Secara umum filsafat berarti
upaya manusia untuk memahami segala sesuatu secara sistematis, radikal,
dan kritis. Berarti filsafat merupakan sebuah proses bukan sebuah
produk. Maka proses yang dilakukan adalah berpikir kritis yaitu usaha
secara aktif, sistematis, dan mengikuti pronsip-prinsip logika untuk
mengerti dan mengevaluasi suatu informasi dengan tujuan menentukan
apakah informasi itu diterima atau ditolak. Dengan demikian filsafat
akan terus berubah hingga satu titik tertentu
(usupress.usu.ac.id/files/Filsafat.pdf).
Defenisi kata filsafat
bisa dikatakan merupakan sebuah masalah falsafi pula. Menurut para ahli
logika, ketika seseorang menanyakan pengertian (defenisi/hakikat)
sesuatu, sesungguhnya ia sedang bertanya tentang macam-macam
perkara. Tetapi paling tidak bisa dikatakan bahwa “falsafah” itu
kira-kira merupakan studi yang didalami tidak dengan melakukan
eksperimen-eksperimen dan percobaan-percobaan, tetapi dengan
mengutarakan masalah secara persis, mencari solusi untuk ini, memberikan
argumentasi dan alasan tepat untuk solusi tertentu dan akhirnya dari
proses-proses sebelumnya ini dimasukkan kedalam sebuah dialektika.
Dialektika ini secara singkat bisa dikatakan merupakan sebuah bentuk
daripada dialog. Adapun beberapa pengertian pokok tentang filsafat
menurut kalangan filosof adalah:
- Upaya spekulatif untuk menyajikan suatu pandangan sistematik serta lengkap tentang seluruh realitas.
- Upaya untuk melukiskan hakikat realitas akhir dan dasar secara nyata.
- Upaya untuk menentukan batas-batas dan jangkauan pengetahuan sumber daya, hakikatnya, keabsahannya, dan nilainya.
- Penyelidikan kritis atas pengandaian-pengandaian dan pernyataan-pernyataan yang diajukan oleh berbagai bidang pengetahuan.
Plato
(427–348 SM) menyatakan filsafat ialah pengetahuan yang bersifat untuk
mencapai kebenaran yang asli. Sedangkan Aristoteles (382–322 SM)
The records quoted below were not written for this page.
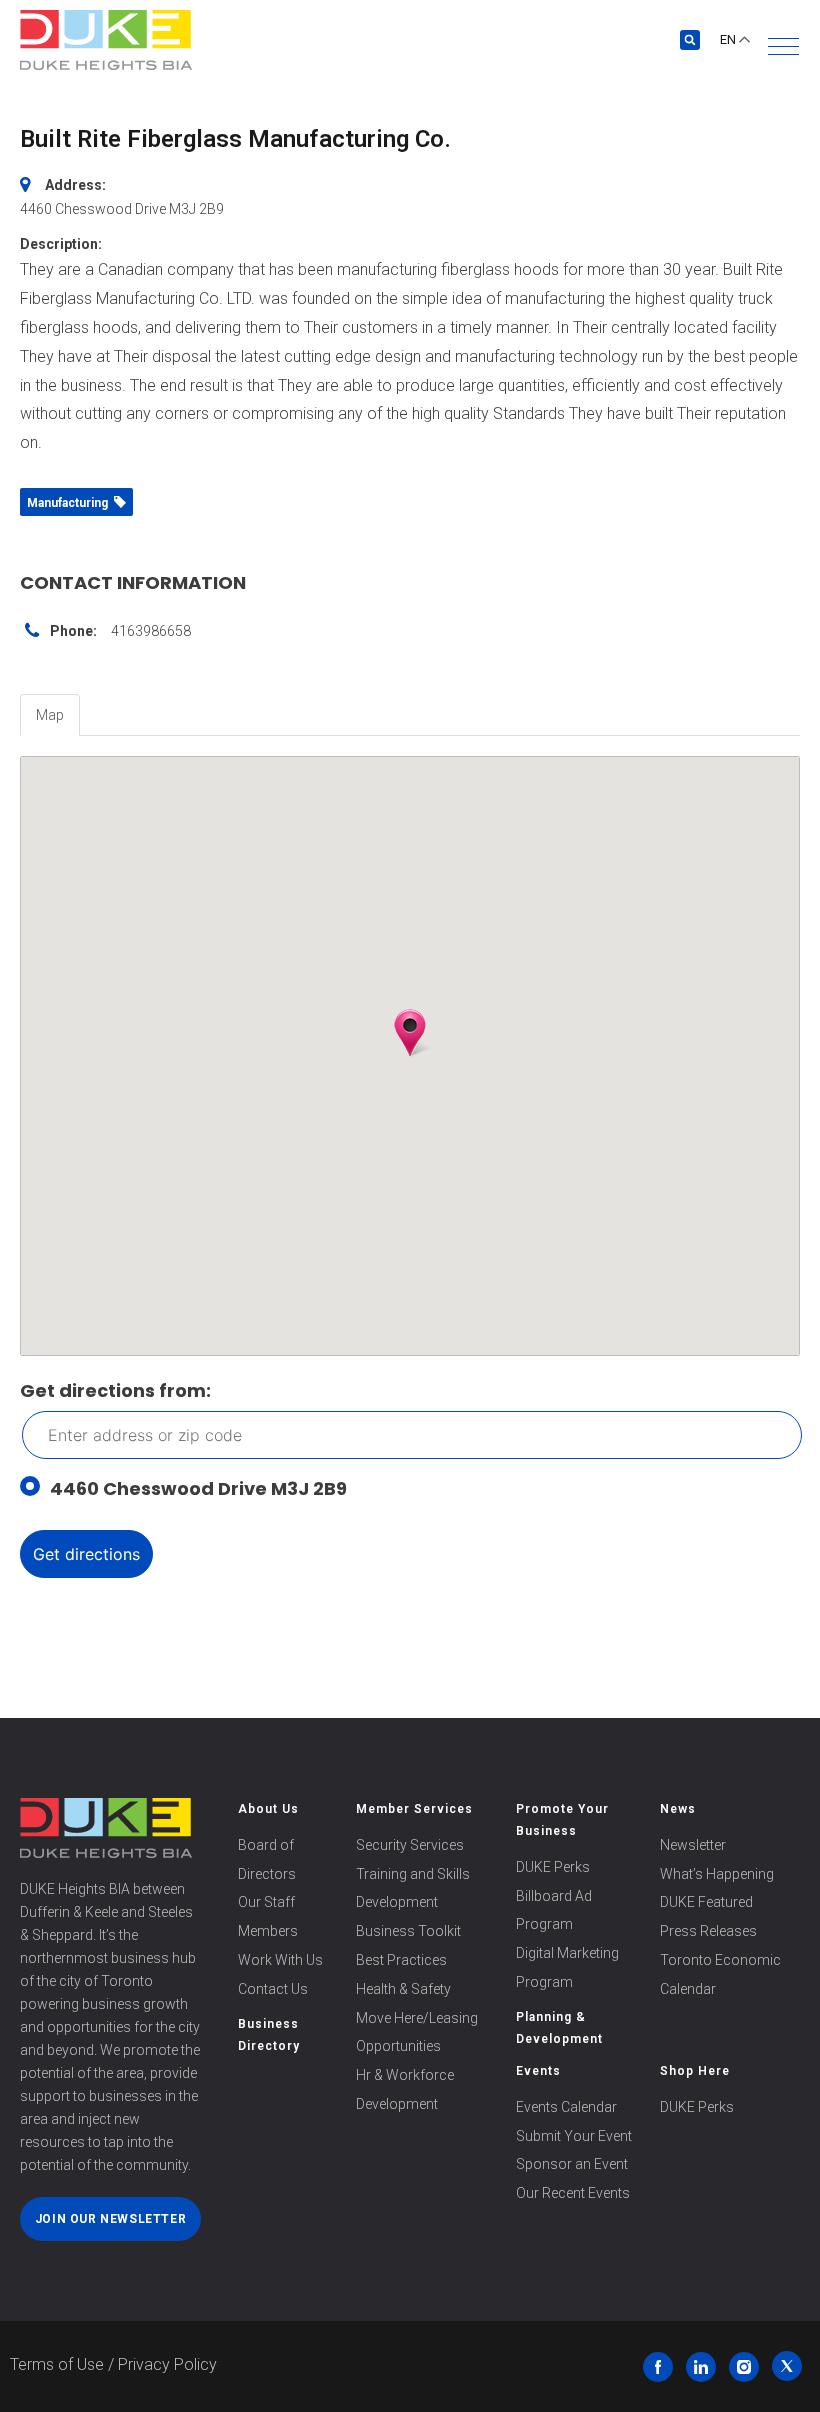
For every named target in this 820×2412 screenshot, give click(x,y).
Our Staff (266, 1902)
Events (538, 2071)
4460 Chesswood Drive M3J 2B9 (198, 1488)
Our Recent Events (573, 2193)
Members (268, 1931)
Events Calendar (566, 2107)
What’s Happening (717, 1874)
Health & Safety (403, 1989)
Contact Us (273, 1989)
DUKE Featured (706, 1902)
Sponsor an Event (572, 2164)
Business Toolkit (408, 1931)
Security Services (410, 1845)
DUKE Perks (553, 1867)
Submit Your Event (574, 2136)
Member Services (414, 1809)
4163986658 (151, 631)
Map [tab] (50, 715)
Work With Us (280, 1960)
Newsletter (693, 1845)
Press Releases (708, 1931)
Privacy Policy (167, 2364)
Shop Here (695, 2071)
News (678, 1809)
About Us (268, 1809)
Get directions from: (115, 1390)
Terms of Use (57, 2364)
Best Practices (401, 1960)
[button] (783, 46)
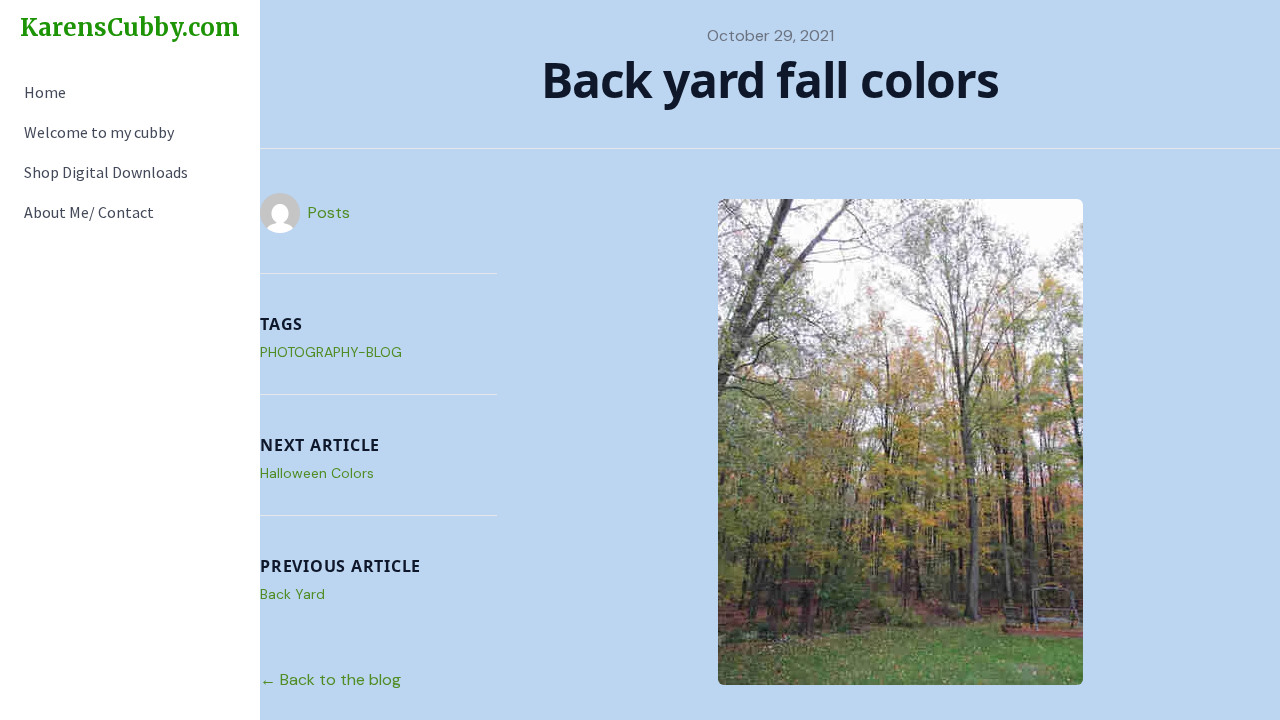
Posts (329, 212)
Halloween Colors (317, 473)
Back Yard (292, 594)
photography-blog (331, 352)
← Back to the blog (330, 679)
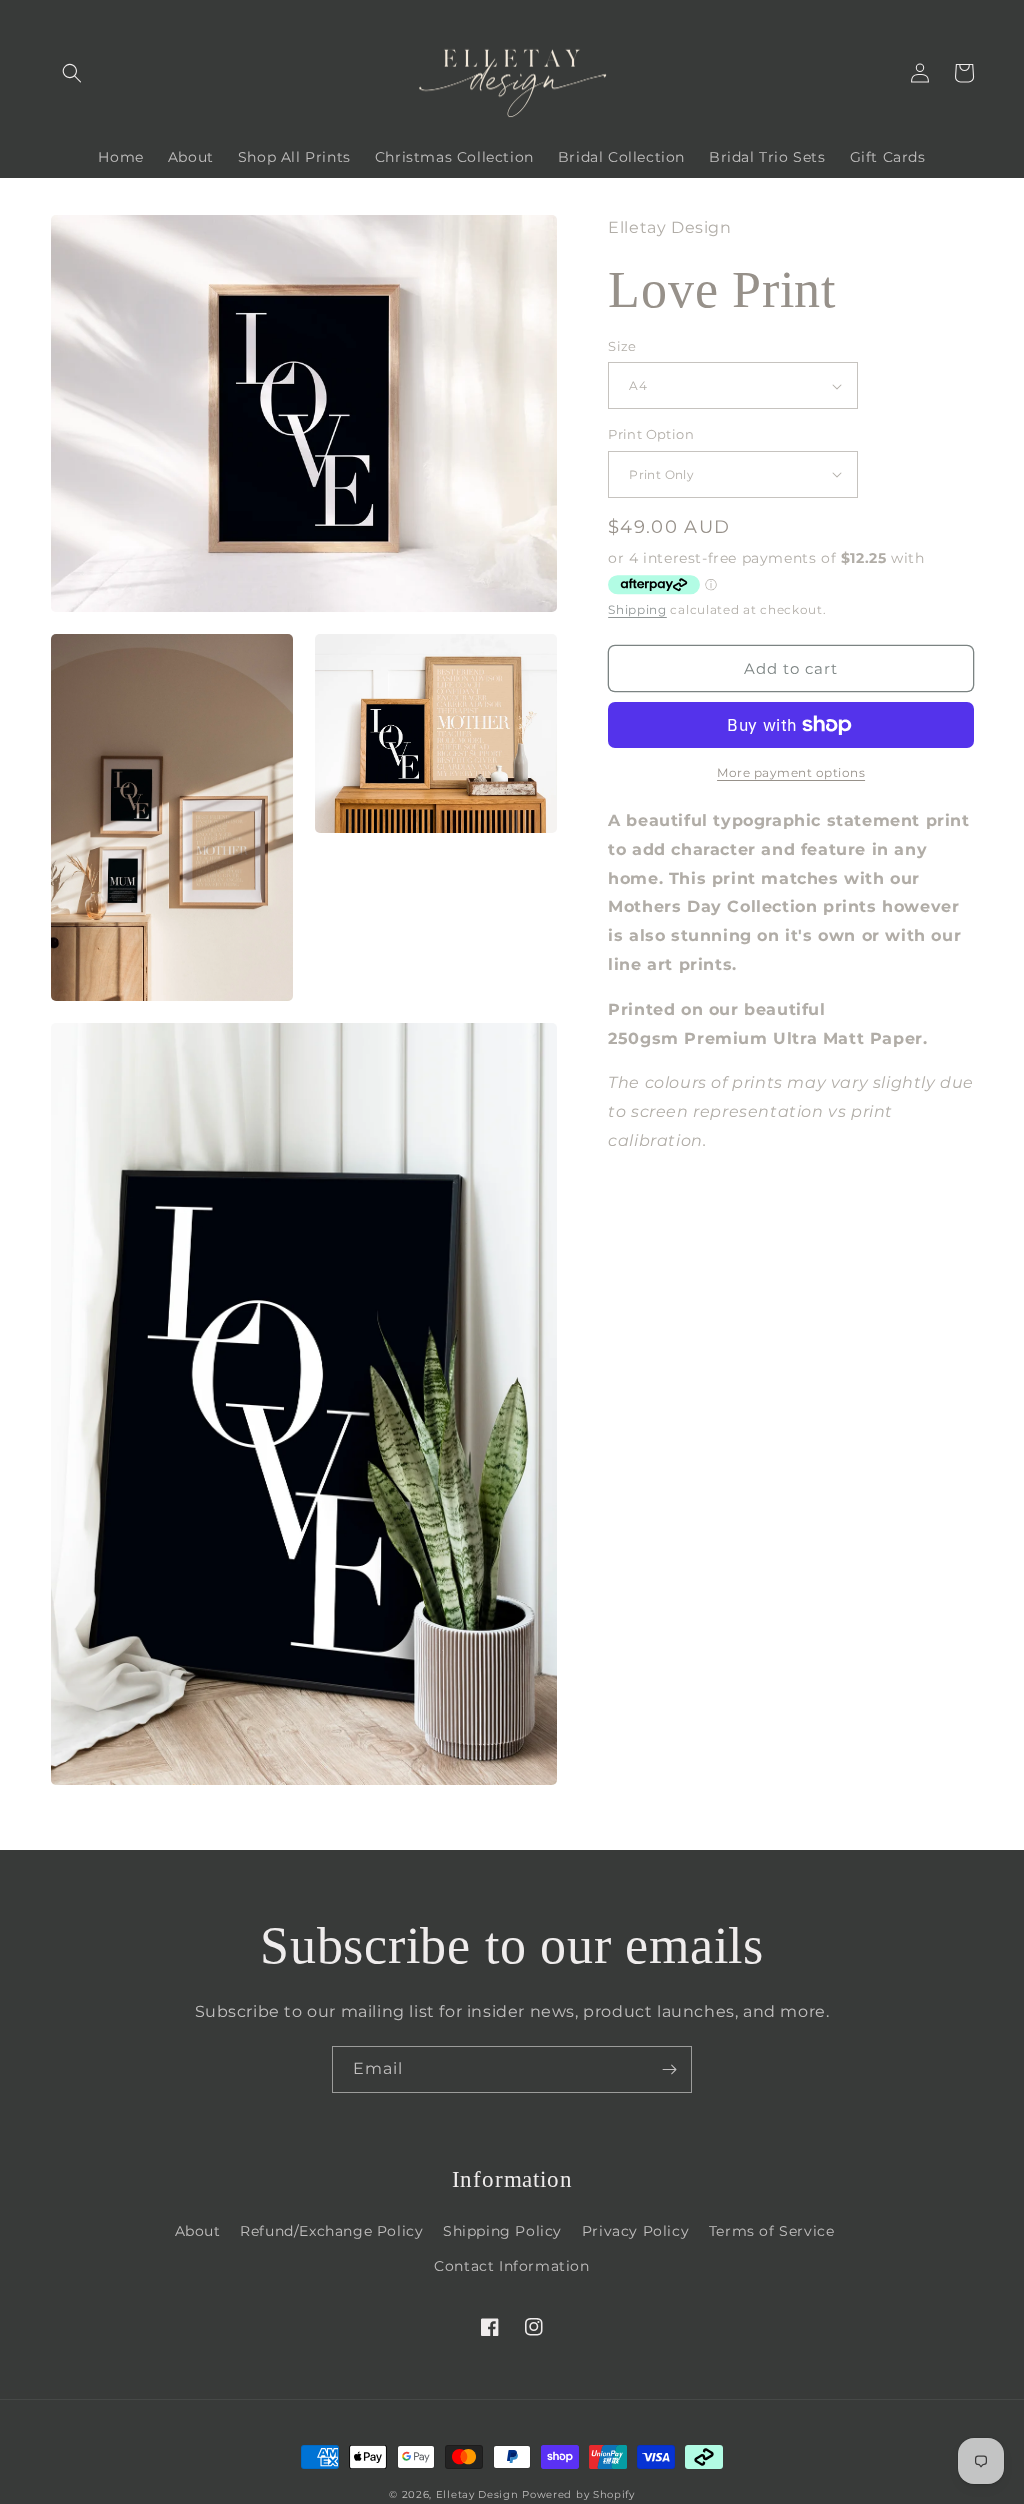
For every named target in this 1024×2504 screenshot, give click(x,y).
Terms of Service (772, 2231)
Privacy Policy (635, 2231)
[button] (72, 73)
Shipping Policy (502, 2231)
mendefenisikan filsafat ialah ilmu pengetahuan yang meliputi kebenaran
yang terkandung di dalamnya ilmu-ilmu metafisika, logika, retorika,
etika, ekonomi, politik, dan estetika. Sedangkan filosof lainnya Cicero
(106–043 SM) menyatakan filsafat ialah ibu dari semua ilmu pengetahuan
lainnya. Filsafat ialah ilmu pengetahuan terluhur dan keinginan untuk
mendapatkannya (usupress.usu.ac.id/files/Filsafat.pdf).
Menurut
Descartes (1596–1650), filsafat ialah kumpulan segala pengetahuan dimana
Tuhan, alam dan manusia menjadi pokok penyelidikannya. Sedangkan
Immanuel Kant (1724–1804) berpendapat
filsafat ialah ilmu pengetahuan yang menjadi pokok dan pangkal segala pengetahuan yang tercakup di dalamnya 4 persoalan:
1). Apakah yang dapat kita ketahui?
Jawabannya termasuk dalam bidang metafisika.
2). Apakah yang seharusnya kita kerjakan?
Jawabannya termasuk dalam bidang etika.
3). Sampai di manakah harapan kita?
Jawabannya termasuk pada bidang agama.
4). Apakah yang dinamakan manusia itu?
Jawabannya termasuk pada bidang antropologi.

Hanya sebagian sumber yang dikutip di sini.